There is also broad consensus that as data volumes grow rapidly, it is important to reduce data movement and bring processing and computations to the data. We need to give scientists an ecosystem that includes data, tools, models, and modern workflows, all residing in a cloud-like environment. Instead of moving data to users, data providers need to facilitate bringing analysis, visualization and other applications and tools to data – so called data proximate workflow capabilities.

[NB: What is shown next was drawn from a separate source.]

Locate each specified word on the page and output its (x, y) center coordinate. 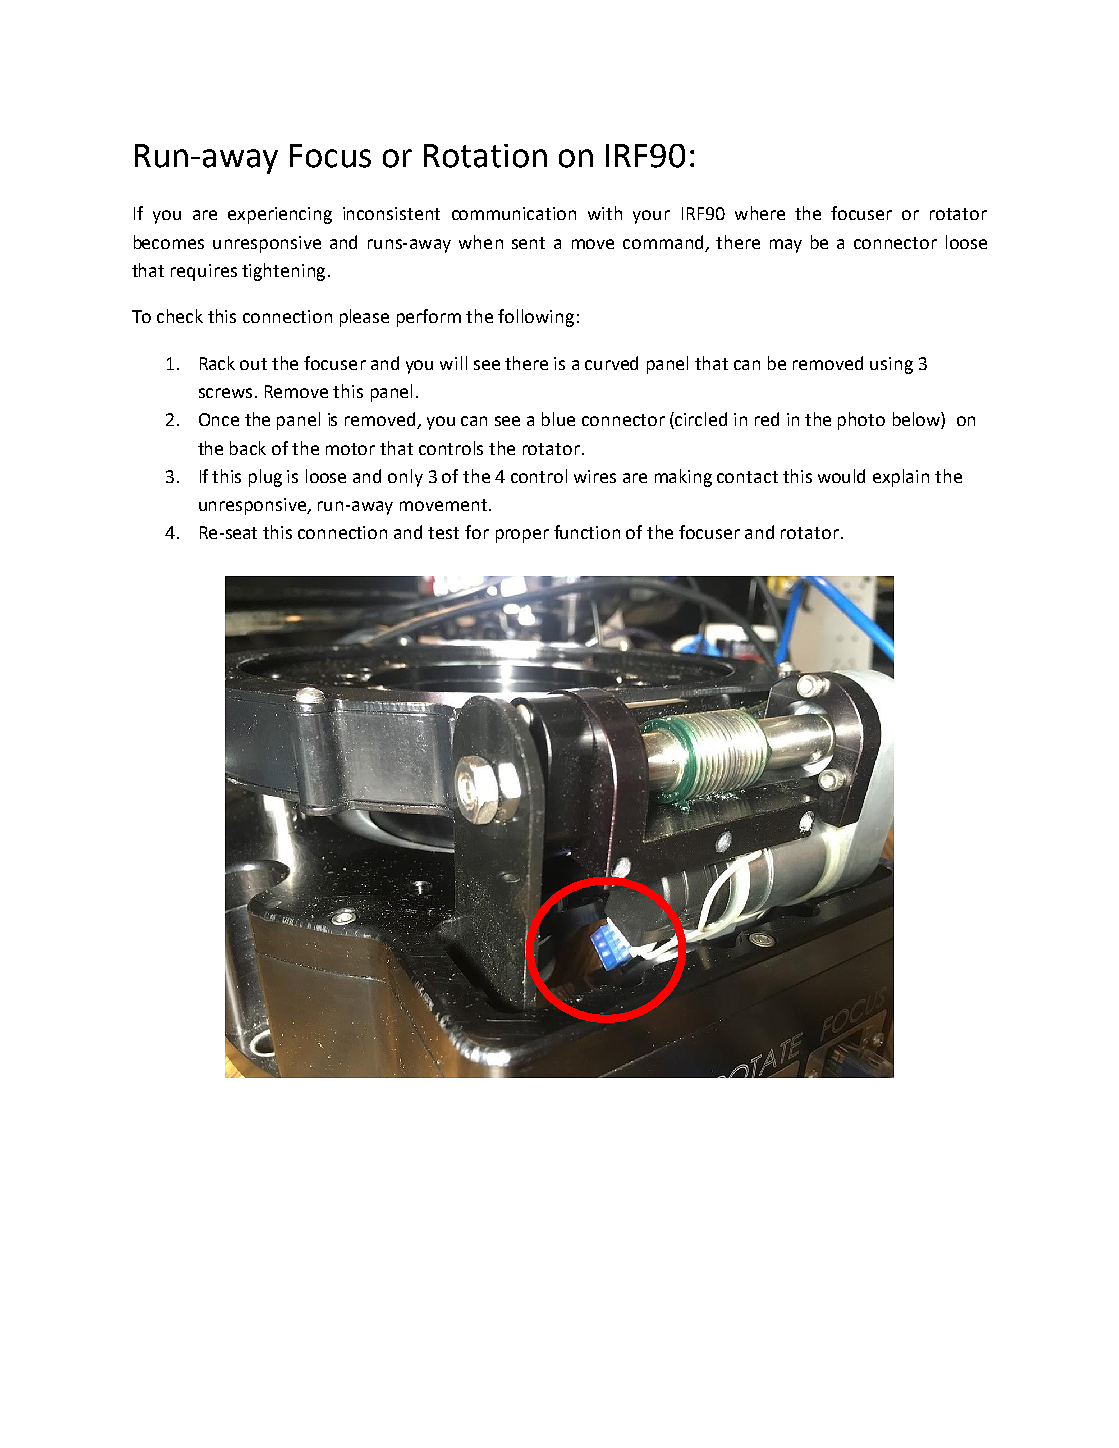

Unidata, a cyberinfrastructure facility, has been developing big-data infrastructure and data-driven scientific workflows using cloud computing technologies for accessing, analyzing, and visualizing geoscience data. Unidata has implemented the aforementioned services on the Unidata Science Gateway (http://science-gateway.unidata.ucar.edu), hosted on the Jetstream cloud (https://jetstream-cloud.org), a cloud facility funded by the U. S. National Science Foundation. Through the Unidata Science Gateway, researchers can make use of well-integrated resources. Currently, the Unidata Gateway provides the following capabilities:
- A data ingest service that moves real-time data from over 30 meteorological data streams and in excess of 1 TB/day, into the Unidata Gateway via the Local Data Manager software, a TCP/IP-based data transfer technology. Those data include radar, satellite, surface, upper-air, ship, aircraft and other observations as well as forecast model output from several operational weather prediction centers;
- Remote access to the above data via different protocols, including access to subsets of data;
- Data transformation and format conversion;
- Extensive data analysis capabilities;
- Visualization of meteorological data;
- A collection of Jupyter Notebooks for data analysis;
Pre-configured Docker virtual images of tools; - Access to Advanced Weather Information Processing System for remote data analysis and visualization
In concert with the above efforts, Unidata has developed techniques that combine robust access to well-documented datasets with easy-to-use tools, using workflow technologies such as JupyterHub and Docker Containers. In addition to fostering the adoption of technologies like pre-configured virtual machines through Docker containers and Jupyter notebooks, other computational and analytic methods are enabled through “Software as a Service” and “Data as a Service” techniques via the deployment of the Cloud IDV, AWIPS EDEX Servers, and the THREDDS Data Server in the cloud. The collective impact of these services and tools is to enable scientists to use the Unidata Science Gateway capabilities to not only conduct their research but also share and collaborate with other researchers and advance the intertwined goals of Reproducibility of Science and Open Science, and in the process, truly enabling “Science as a Service”.
In this talk, we will present our work to date in developing the Unidata Science Gateway and the hosted services therein, as well as our future directions to benefit the atmospheric sciences community.